A análise aponta que o fenômeno atinge principalmente homens adultos na faixa dos 25 aos 34 anos, ampliando preocupações relacionadas a comportamento financeiro, saúde mental e expectativas econômicas.

No artigo, Borges rejeita a ideia de que o apostador brasileiro seja apenas uma vítima passiva ou incapaz de tomar decisões próprias. Segundo ele, parte da adesão às apostas está ligada à percepção de bloqueio de oportunidades de ascensão social no país.

“O brasileiro ainda tem esperança, mas ela não passa pelo governo”, escreveu o colunista.

Para sustentar sua interpretação, Borges recorre ao conceito do “aventureiro”, desenvolvido por Sérgio Buarque de Holanda, autor de “Raízes do Brasil”. Segundo essa leitura, o comportamento de buscar ganhos rápidos funcionaria como resposta racional a um sistema econômico percebido como pouco recompensador para esforço, mérito e empreendedorismo.

O texto também aborda os mecanismos neurológicos explorados pelas plataformas de apostas. Borges destaca que jogos online e cassinos utilizam estímulos relacionados à liberação de dopamina, neurotransmissor associado à sensação de prazer e expectativa de recompensa.

De acordo com a análise, pequenas vitórias intercaladas com perdas ajudam a manter o usuário engajado emocionalmente, fenômeno estudado há décadas pela neurociência e pela psicologia comportamental.

O artigo cita ainda o escritor Fiódor Dostoiévski como exemplo histórico de personalidade intelectual que enfrentou dependência em jogos de azar, reforçando o argumento de que o vício não está necessariamente ligado à inteligência ou formação cultural.
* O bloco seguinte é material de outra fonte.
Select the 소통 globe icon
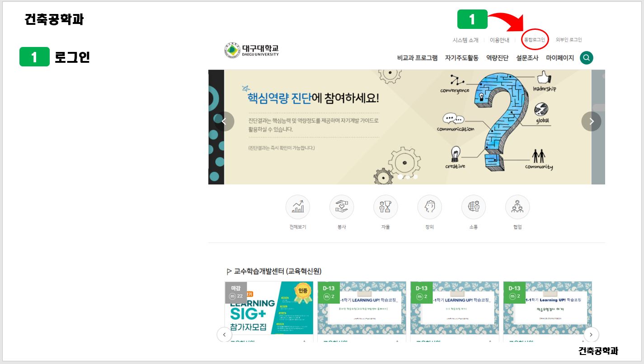This screenshot has width=644, height=364. 473,207
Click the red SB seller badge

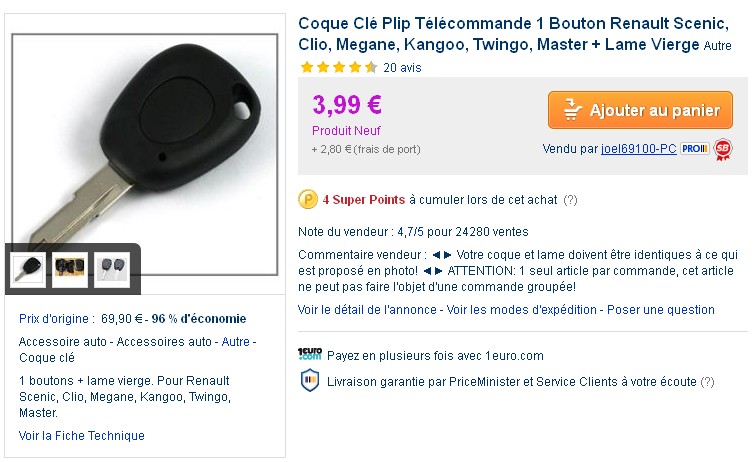tap(723, 149)
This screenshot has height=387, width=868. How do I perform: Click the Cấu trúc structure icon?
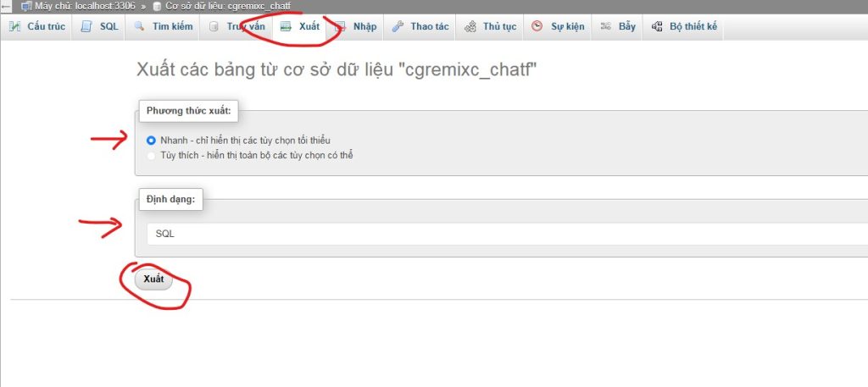14,27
Outro ponto abordado envolve programas assistenciais e mobilidade social. Borges argumenta que parte da população brasileira não enxerga benefícios estruturais suficientes em políticas de transferência de renda, mantendo expectativas voltadas a mudanças mais profundas de condição econômica e qualidade de vida.

Segundo o colunista, o crescimento das apostas online também se conecta ao ambiente digital contemporâneo, marcado pela influência de redes sociais, influenciadores e discursos que prometem transformação rápida de vida.
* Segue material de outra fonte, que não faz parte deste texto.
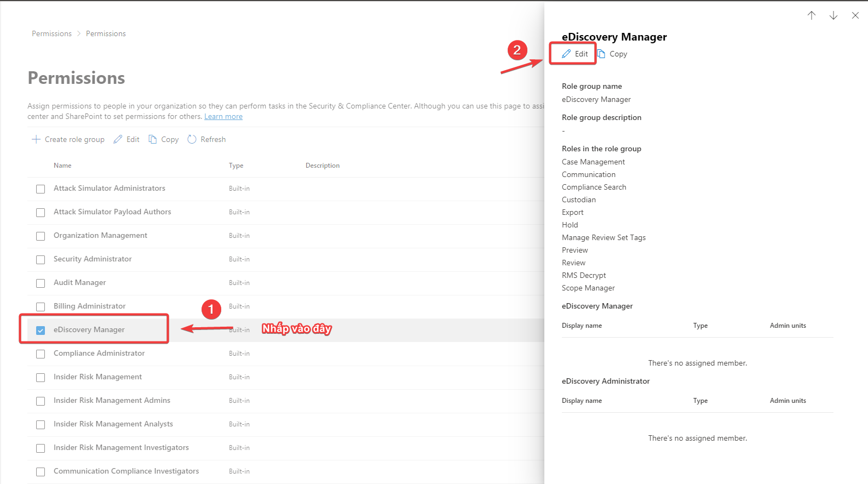
Task: Sort list by the Name column header
Action: 62,165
A análise ainda destaca o posicionamento histórico da Conferência Nacional dos Bispos do Brasil sobre jogos de azar. A entidade católica mantém críticas ao setor há décadas, defendendo que o problema moral surge quando o jogo compromete sustento familiar ou gera dependência.

No Catecismo da Igreja Católica, citado pelo artigo, o jogo em si não é considerado automaticamente pecado, mas torna-se condenável quando provoca vício ou prejudica a manutenção da família.
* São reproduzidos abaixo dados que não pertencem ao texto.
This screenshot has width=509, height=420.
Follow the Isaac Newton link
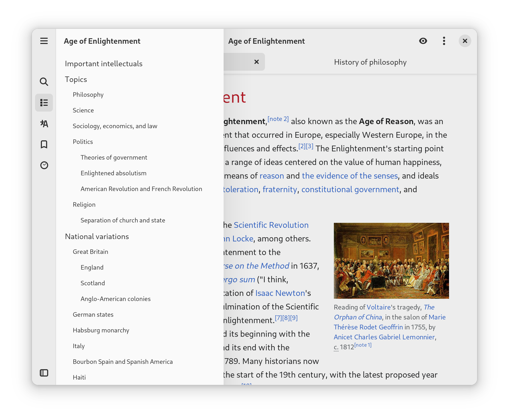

O texto também relaciona o crescimento das apostas à regulamentação federal implementada em 2023. Desde então, o governo passou a estruturar regras para operação legal das plataformas no país, ao mesmo tempo em que discute novas restrições para determinados grupos sociais.

Entre as medidas recentes está o Desenrola 2.0, programa federal de renegociação de dívidas que prevê bloqueio temporário de apostas para participantes que aderirem ao refinanciamento com garantias públicas.

Borges conclui afirmando que as apostas acabam funcionando, para parte da população, como mistura de entretenimento, esperança financeira e tentativa simbólica de romper limitações econômicas percebidas no cotidiano brasileiro.

Ao final, o colunista defende que o problema do vício em apostas precisa ser enfrentado sem simplificações, demagogia ou soluções exclusivamente proibitivas, argumentando que mudanças estruturais em educação, renda e oportunidades continuariam sendo fatores centrais para reduzir a dependência desse tipo de escapismo financeiro.